* **Texto extraído**
___

Anda mosca Miguel, el dueño, ideólogo y sostenedor espiritual del Garlochí, por la entrevista que hace días le hizo un periodista de un medio extranjero. “Me preguntó que cuántas copas hay que tomarse para ver al Señor. Yo, claro, le contesté educado que esa pregunta era absurda, que yo no necesito beber para ver a Cristo”, detalla a EL ESPAÑOL. Insistía el tipo, cuenta Miguel, con la idea de irritar a quien se ha pegado décadas detrás de una barra y tiene más tablas que las barreras de la Maestranza. “¿Usted cree que Jesús vendría a esta casa?”, acometía de nuevo el plumilla. “Dios está en todas partes —zanjaba templado Miguel—, no hace falta que venga, ya está aquí”.
Miguel, de apellido Fragoso, natural de Sevilla, criado en una familia de siete hermanos del barrio del Cerro del Águila y padre de dos hijos, es un hombre creyente. De pequeño, los jesuitas le tenían tomada la medida a sus orejas de tanto tirar de ellas; tal es así que salió rápido del colegio para hacerse seise y monaguillo. En la escolanía aprendió a amar a Sevilla y sus tradiciones y a conocerse los vericuetos de la Catedral, de donde salió también por los tirones de orejas que le daban los guías turísticos, a quienes quitaba el pan por contarle los secretos a los guiris a cambio de la voluntad.

___

* **Registros proporcionados**

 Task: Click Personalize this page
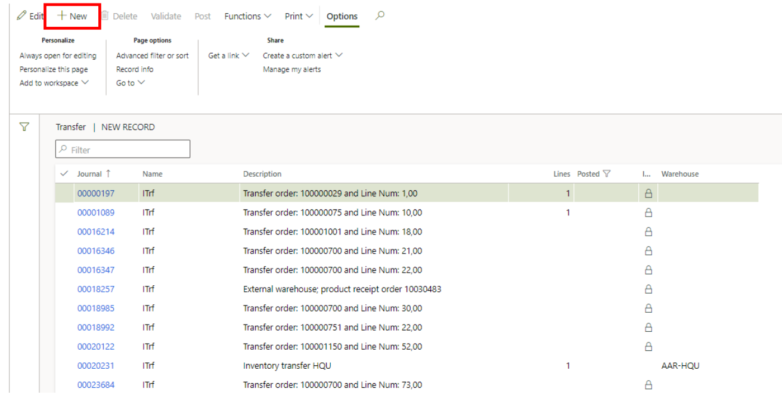[54, 69]
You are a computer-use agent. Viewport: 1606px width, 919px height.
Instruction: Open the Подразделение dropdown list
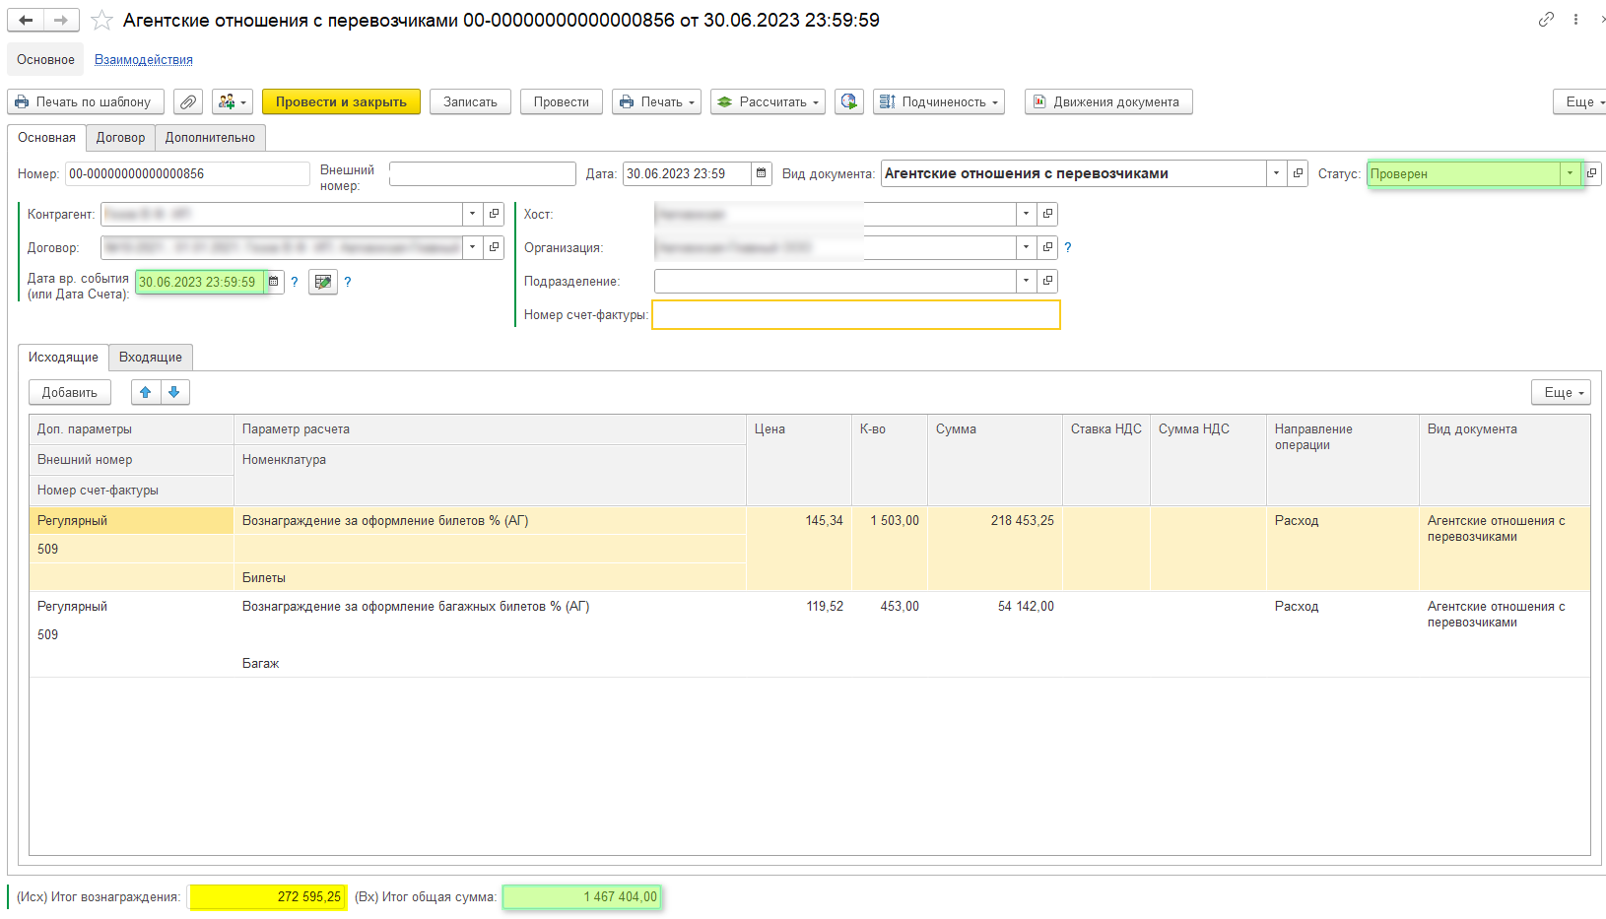click(x=1026, y=282)
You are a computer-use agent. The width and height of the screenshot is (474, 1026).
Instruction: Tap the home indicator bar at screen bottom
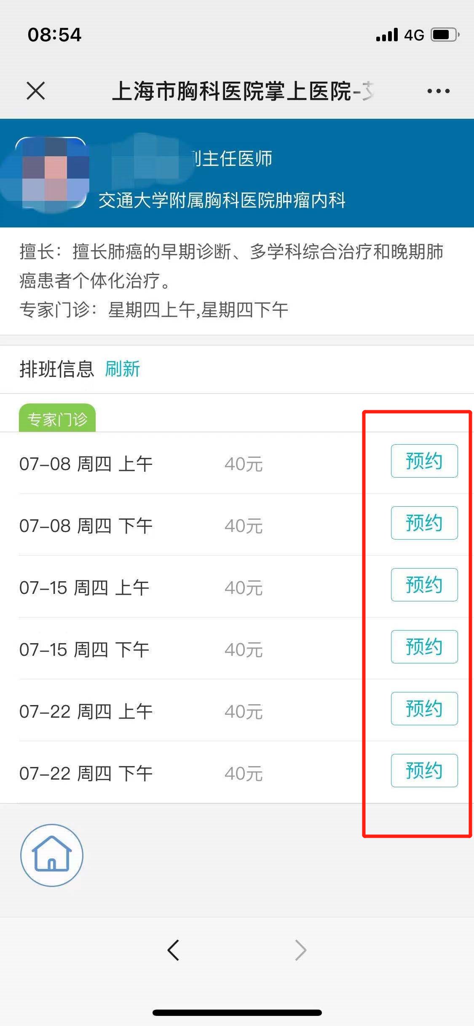237,1012
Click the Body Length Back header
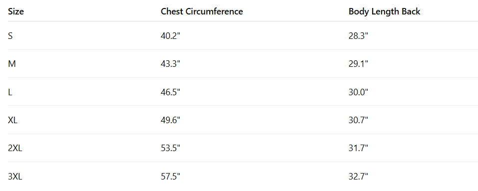478x191 pixels. (385, 11)
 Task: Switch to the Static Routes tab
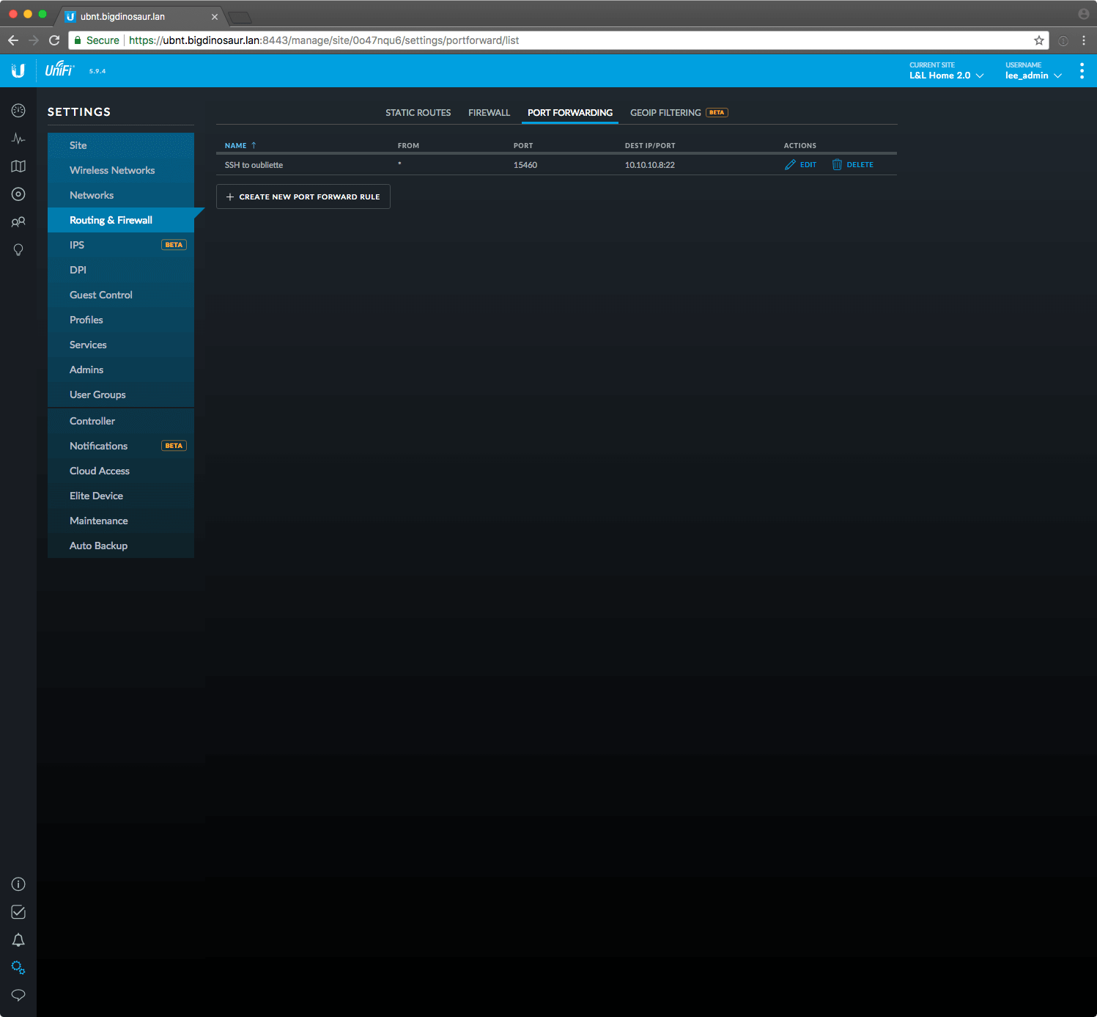418,113
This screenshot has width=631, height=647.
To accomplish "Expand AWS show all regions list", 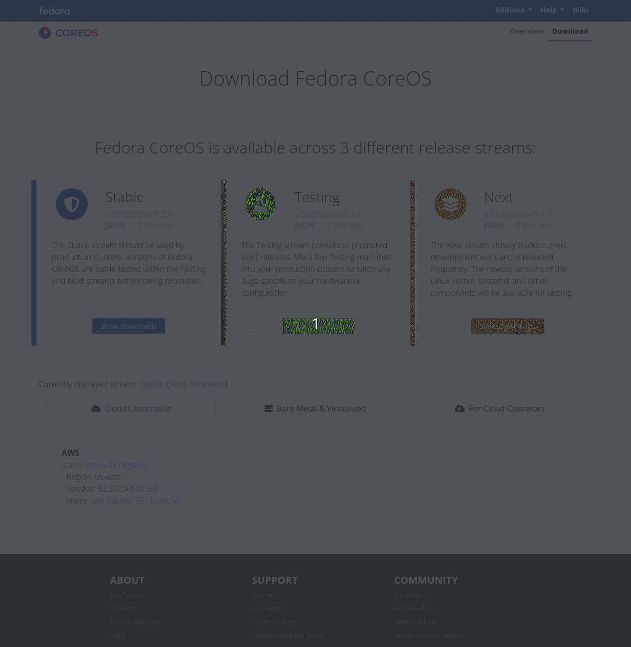I will [x=116, y=465].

___

* **Objetivos**
[1] Extrae del texto sobre el Garlochí, sin cambios, el pasaje que comienza con "Miguel, de apellido" y continúa hasta "de la voluntad.".
[2] Indica si cada afirmación concuerda con el texto sobre el Garlochí, respondiendo sí o no y citando literalmente las palabras que lo deciden: (a) Miguel se crio en una familia de siete hermanos del barrio del Cerro del Águila. (b) Miguel es padre de tres hijos. (c) La entrevista se la hizo un periodista de un medio español.

* **Soluciones**
[1]
Miguel, de apellido Fragoso, natural de Sevilla, criado en una familia de siete hermanos del barrio del Cerro del Águila y padre de dos hijos, es un hombre creyente. De pequeño, los jesuitas le tenían tomada la medida a sus orejas de tanto tirar de ellas; tal es así que salió rápido del colegio para hacerse seise y monaguillo. En la escolanía aprendió a amar a Sevilla y sus tradiciones y a conocerse los vericuetos de la Catedral, de donde salió también por los tirones de orejas que le daban los guías turísticos, a quienes quitaba el pan por contarle los secretos a los guiris a cambio de la voluntad.

[2]
(a) Sí: "criado en una familia de siete hermanos del barrio del Cerro del Águila".
(b) No: "padre de dos hijos".
(c) No: "un periodista de un medio extranjero".